Gebleken is dat er geen mogelijkheden voor passende zorg op vrijwillige basis zijn. Om die reden is verplichte zorg nodig.
Gelet op hetgeen ter zitting is besproken ziet de rechtbank geen aanleiding voor het opleggen van verplichte zorg in de vorm van:
- toedienen van vocht;
- toedienen van voeding;
- aanbrengen van beperkingen in de vrijheid het eigen leven in te richten, die tot gevolg hebben dat betrokkene iets moet doen of nalaten, waaronder het gebruik van communicatiemiddelen;
- beperken van het recht op het ontvangen van bezoek.
Het verzoek zal in zoverre worden afgewezen.
De overige in het verzoekschrift genoemde vormen van zorg zijn gebaseerd op de medische verklaring, het zorgplan en het advies van de geneesheer-directeur. Deze vormen van verplichte zorg zijn door de rechtbank tijdens de mondelinge behandeling besproken.
Gelet op het voorgaande acht de rechtbank de volgende vormen van verplichte zorg noodzakelijk om het ernstig nadeel af te wenden:
- toedienen van medicatie;
- verrichten medische controles;
- andere medische handelingen en therapeutische maatregelen;
- beperken van de bewegingsvrijheid;
- insluiten;
- uitoefenen van toezicht op betrokkene;
- onderzoek aan kleding of lichaam;
- onderzoek van de woon- of verblijfsruimte op gedrag-beïnvloedende middelen en gevaarlijke voorwerpen;
- controleren op de aanwezigheid van gedrag-beïnvloedende middelen;
- opnemen in een accommodatie.
De rechtbank overweegt dat door de arts ter zitting voldoende is toegelicht waarom onderzoek aan kleding of lichaam noodzakelijk is als vorm van verplichte zorg.

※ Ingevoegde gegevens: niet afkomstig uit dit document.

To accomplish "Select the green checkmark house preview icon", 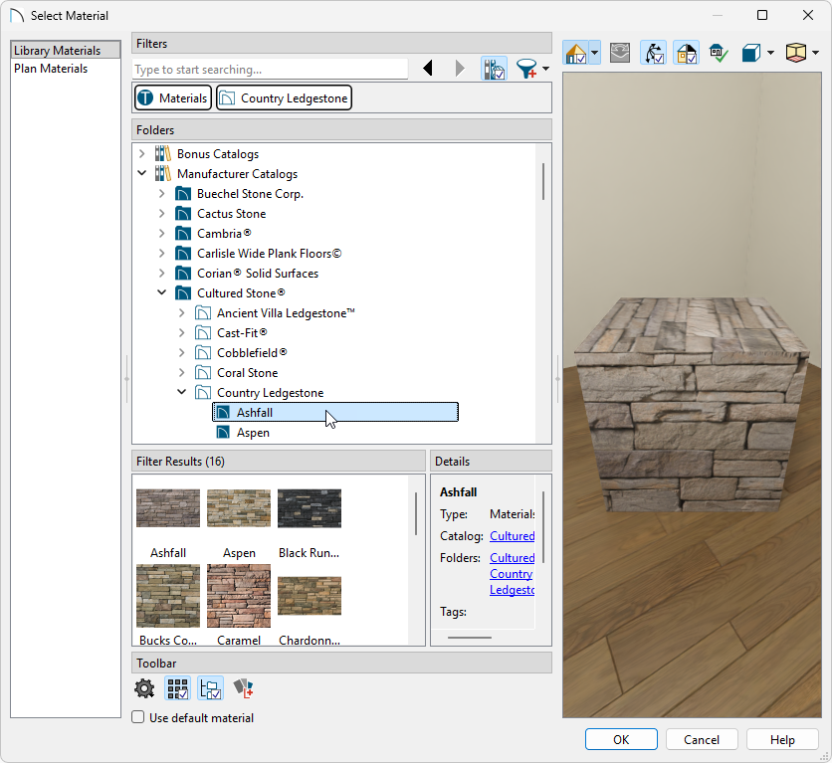I will tap(719, 52).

Het gaat in dit geval niet alleen om onderzoek aan kleding of lichaam in verband met het bezit van middelen, maar ook om het bezit van gevaarlijke voorwerpen. De rechtbank is van oordeel dat het te verstrekkend is om op voorhand te bepalen welke middelen of gevaarlijke voorwerpen er onder het onderzoek aan kleding of lichaam vallen. De rechtbank gaat daarom voorbij aan het verweer van de advocaat en zal dan ook geen nadere invulling geven aan het onderzoek aan kleding of lichaam.
Er zijn geen minder bezwarende alternatieven die hetzelfde beoogde effect hebben. De voorgestelde verplichte zorg is bovendien evenredig en naar verwachting effectief. Uit de stukken blijkt verder dat bij het bepalen van de juiste zorg rekening is gehouden met de voorwaarden die noodzakelijk zijn om deelname van betrokkene aan het maatschappelijk leven te bevorderen, alsmede met de veiligheid van betrokkene.
Gelet op het voorgaande is voldaan aan de criteria voor en doelen van verplichte zorg als bedoeld in de Wvggz. De zorgmachtiging zal worden verleend.

Beslissing

De rechtbank:
verleent een zorgmachtiging ten aanzien van:

[de man]

geboren op [geboortedag] 1972 te [geboorteplaats] ,
inhoudende dat bij wijze van verplichte zorg de volgende maatregelen kunnen worden getroffen:
- toedienen van medicatie;
- verrichten medische controles;
- andere medische handelingen en therapeutische maatregelen;
- beperken van de bewegingsvrijheid;
- insluiten;
- uitoefenen van toezicht op betrokkene;
- onderzoek aan kleding of lichaam;
- onderzoek van de woon- of verblijfsruimte op gedrag-beïnvloedende middelen en gevaarlijke voorwerpen;
- controleren op de aanwezigheid van gedrag-beïnvloedende middelen;
- opnemen in een accommodatie;
bepaalt dat deze machtiging geldt tot en met 2 juni 2021;
wijst het meer of anders verzochte af.
Deze beschikking is gegeven door mr. C.G. Meeder, rechter, bijgestaan door
K.D. van den Berg als griffier, en uitgesproken ter openbare zitting van 2 december 2020.
De schriftelijke uitwerking van deze beschikking is vastgesteld op 8 december 2020.
Tegen deze beschikking staat het rechtsmiddel van cassatie open.